Source data —

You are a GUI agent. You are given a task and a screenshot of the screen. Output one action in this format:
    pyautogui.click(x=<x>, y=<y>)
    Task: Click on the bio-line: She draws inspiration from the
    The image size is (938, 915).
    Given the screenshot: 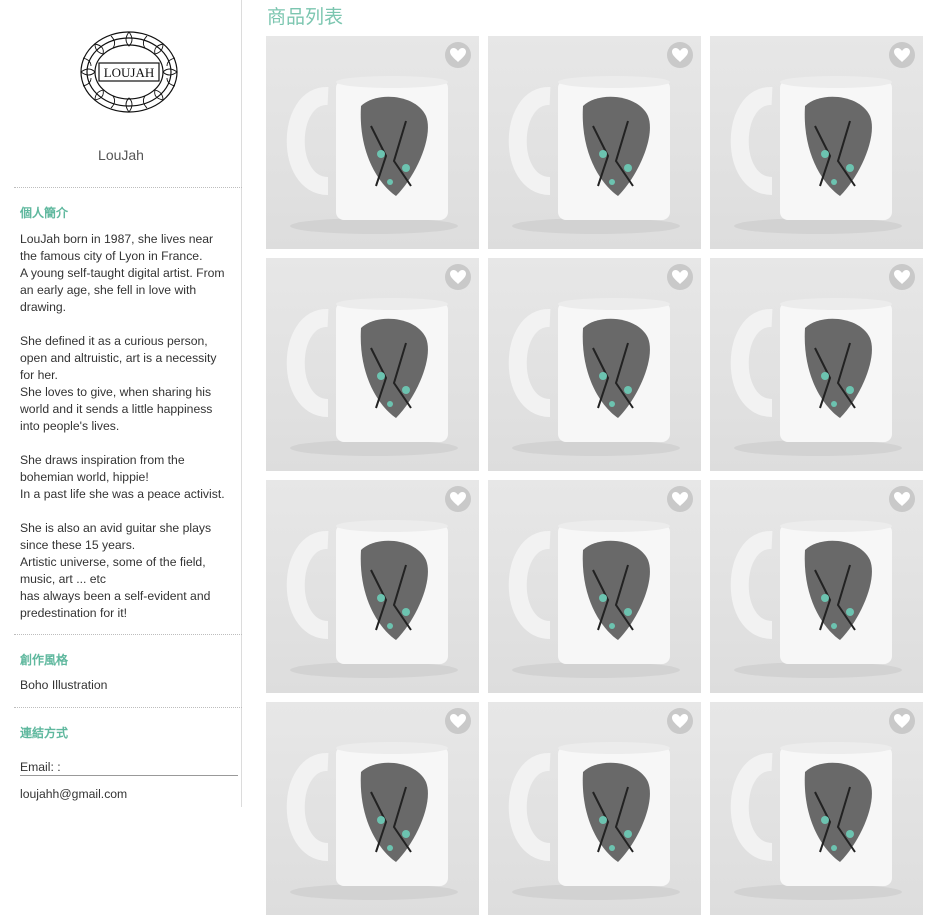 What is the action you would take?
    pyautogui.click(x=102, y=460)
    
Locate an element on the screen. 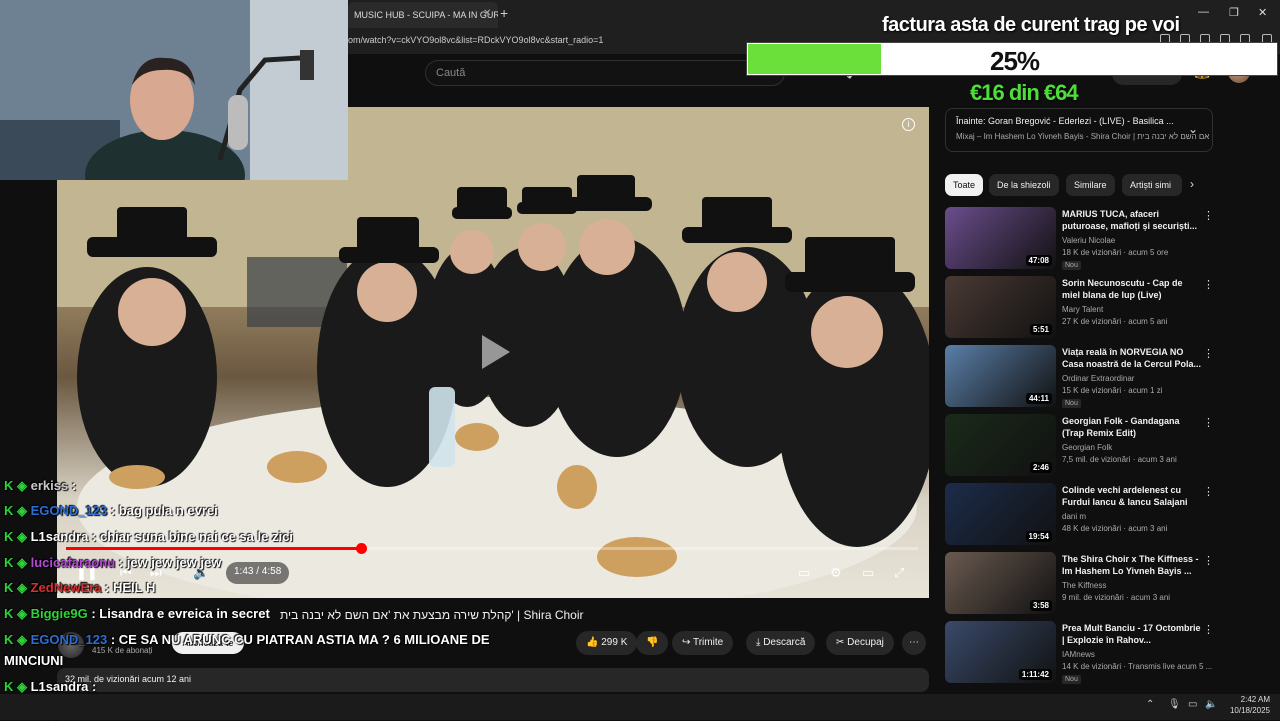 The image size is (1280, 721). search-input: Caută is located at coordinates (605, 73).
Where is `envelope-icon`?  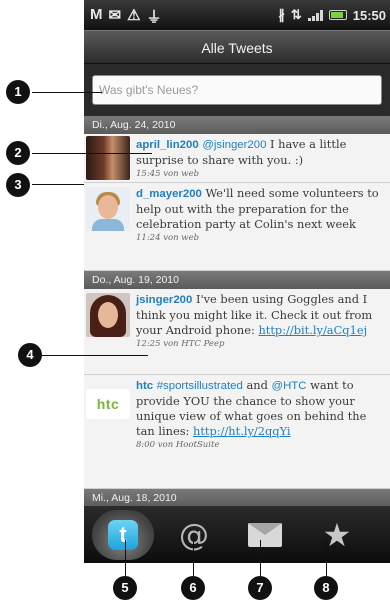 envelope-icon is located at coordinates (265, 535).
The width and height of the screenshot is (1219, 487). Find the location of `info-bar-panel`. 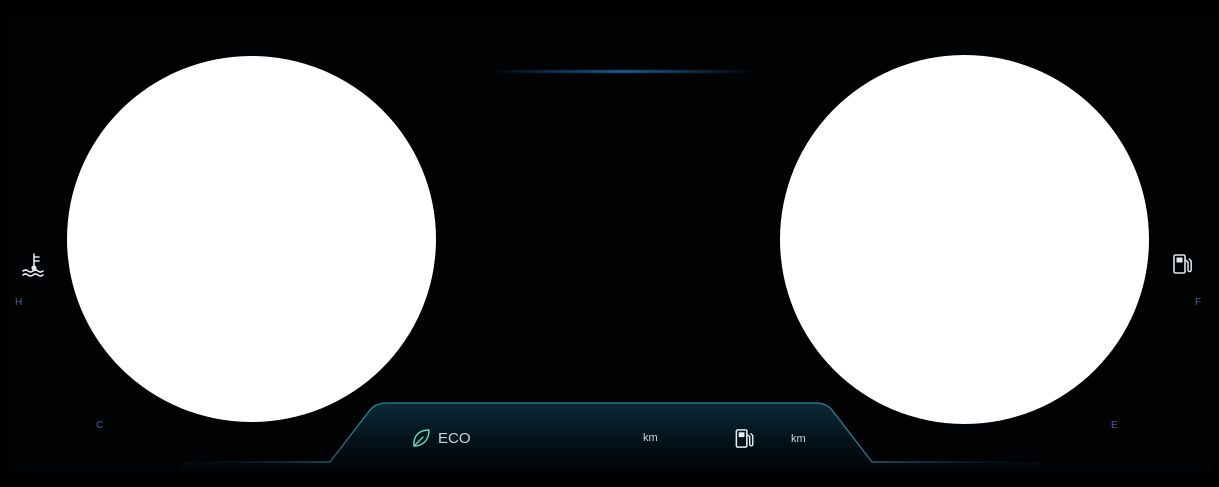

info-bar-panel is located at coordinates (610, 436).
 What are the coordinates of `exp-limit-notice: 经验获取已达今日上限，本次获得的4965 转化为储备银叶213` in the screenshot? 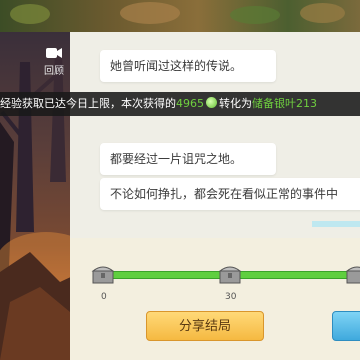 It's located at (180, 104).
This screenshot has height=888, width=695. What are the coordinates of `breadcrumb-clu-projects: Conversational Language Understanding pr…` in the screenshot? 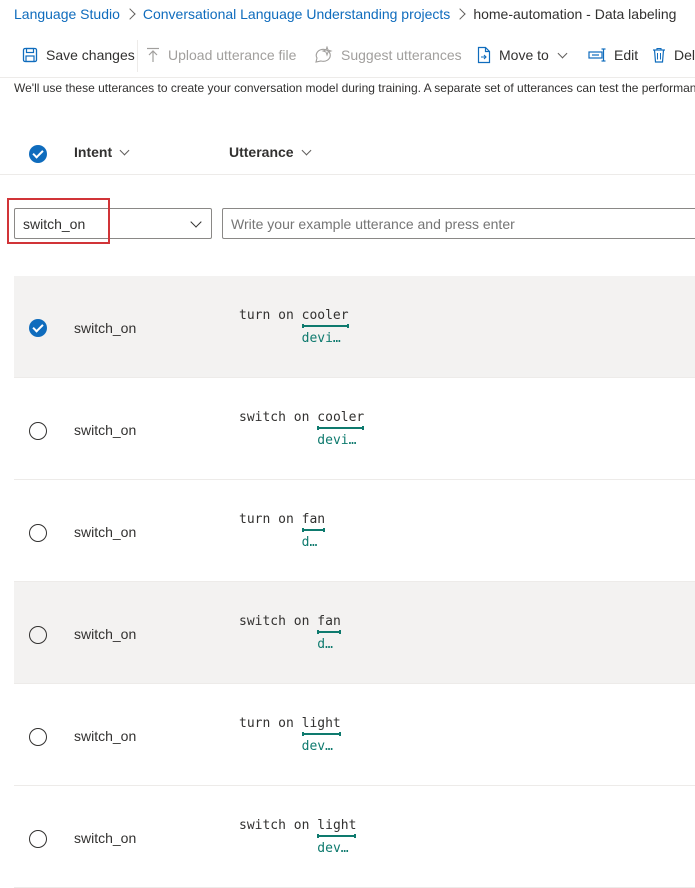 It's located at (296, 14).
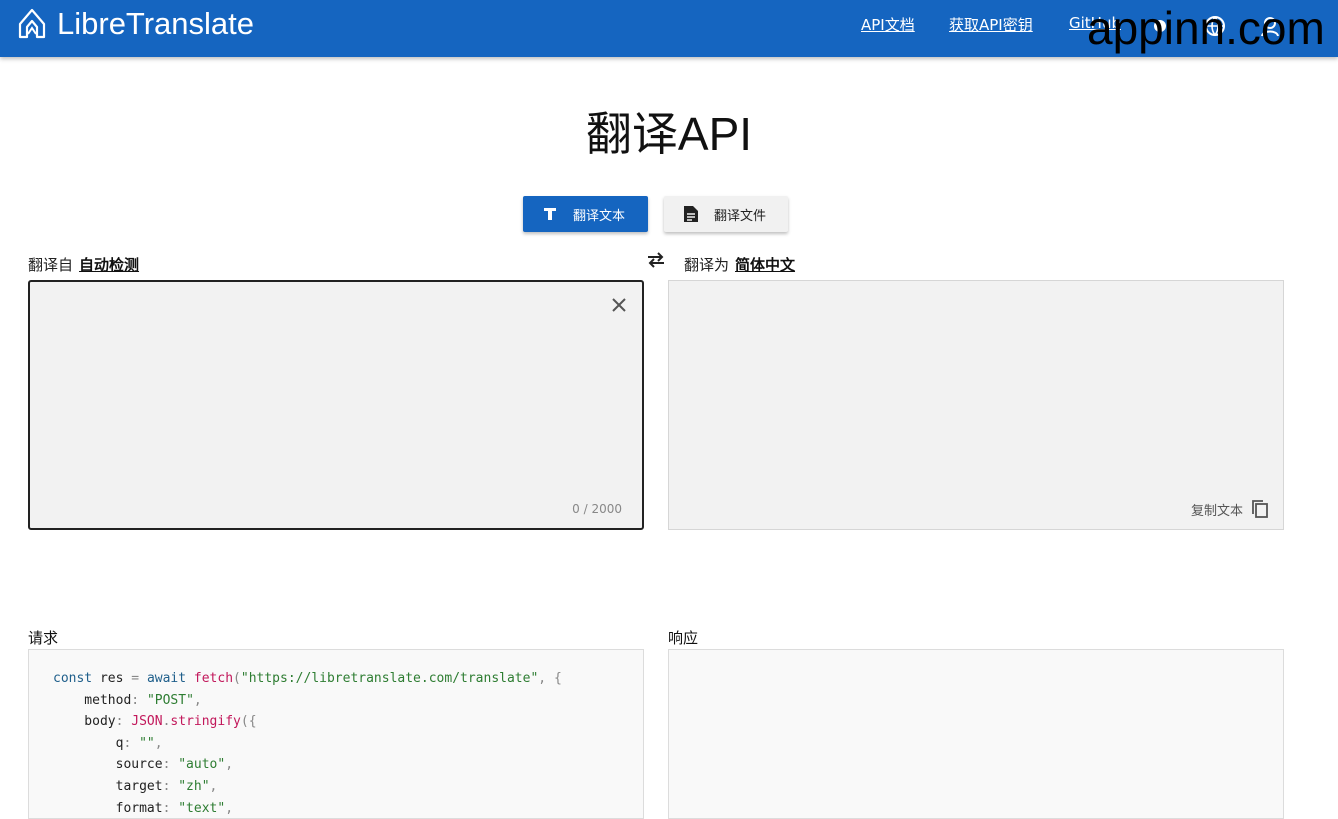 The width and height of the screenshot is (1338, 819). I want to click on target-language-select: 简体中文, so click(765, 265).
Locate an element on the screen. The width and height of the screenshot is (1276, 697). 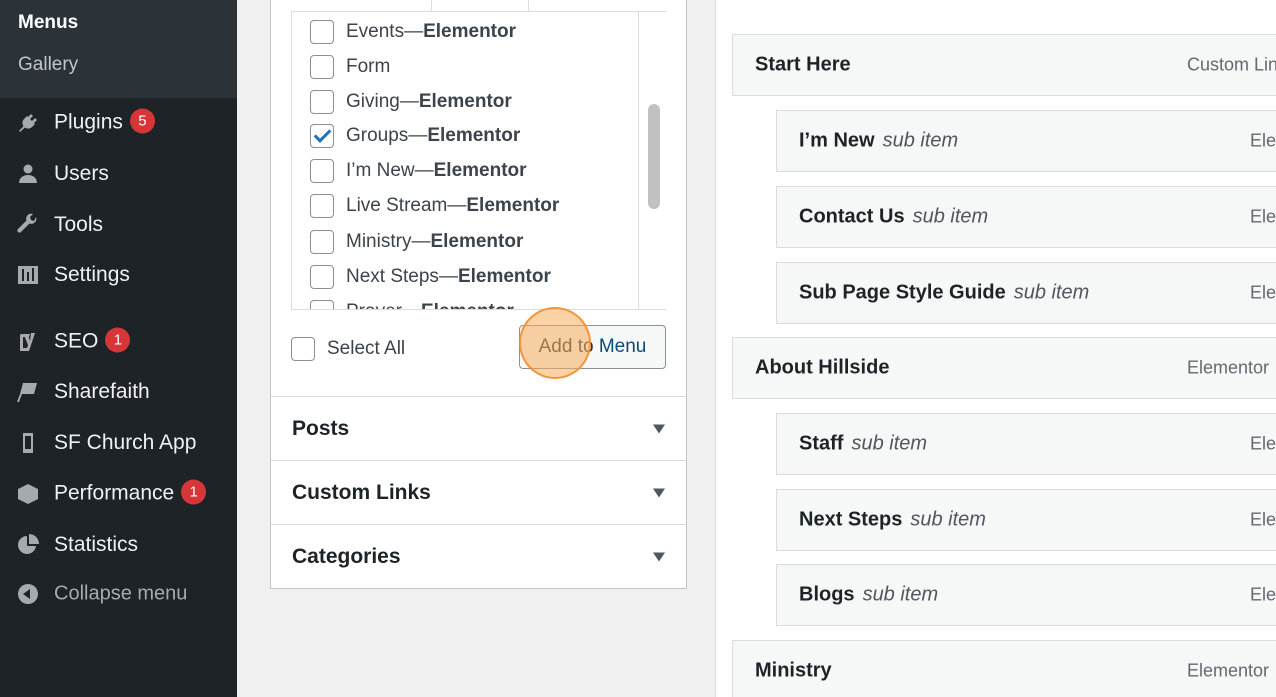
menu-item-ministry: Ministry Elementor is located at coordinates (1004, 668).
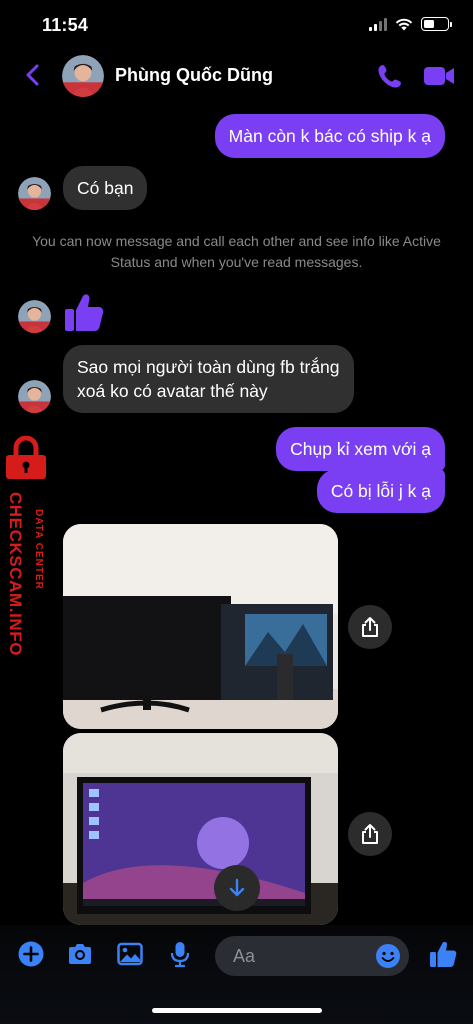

Work request — Copy the rows word for word, beginning at the line that has "Locate an element on the screen. The" and going through the end of the rows. Leave the pictures out of your copy.

Solved problem —
Locate an element on the screen. The width and height of the screenshot is (1276, 697). 
menu-item-ministry: Ministry Elementor is located at coordinates (1004, 668).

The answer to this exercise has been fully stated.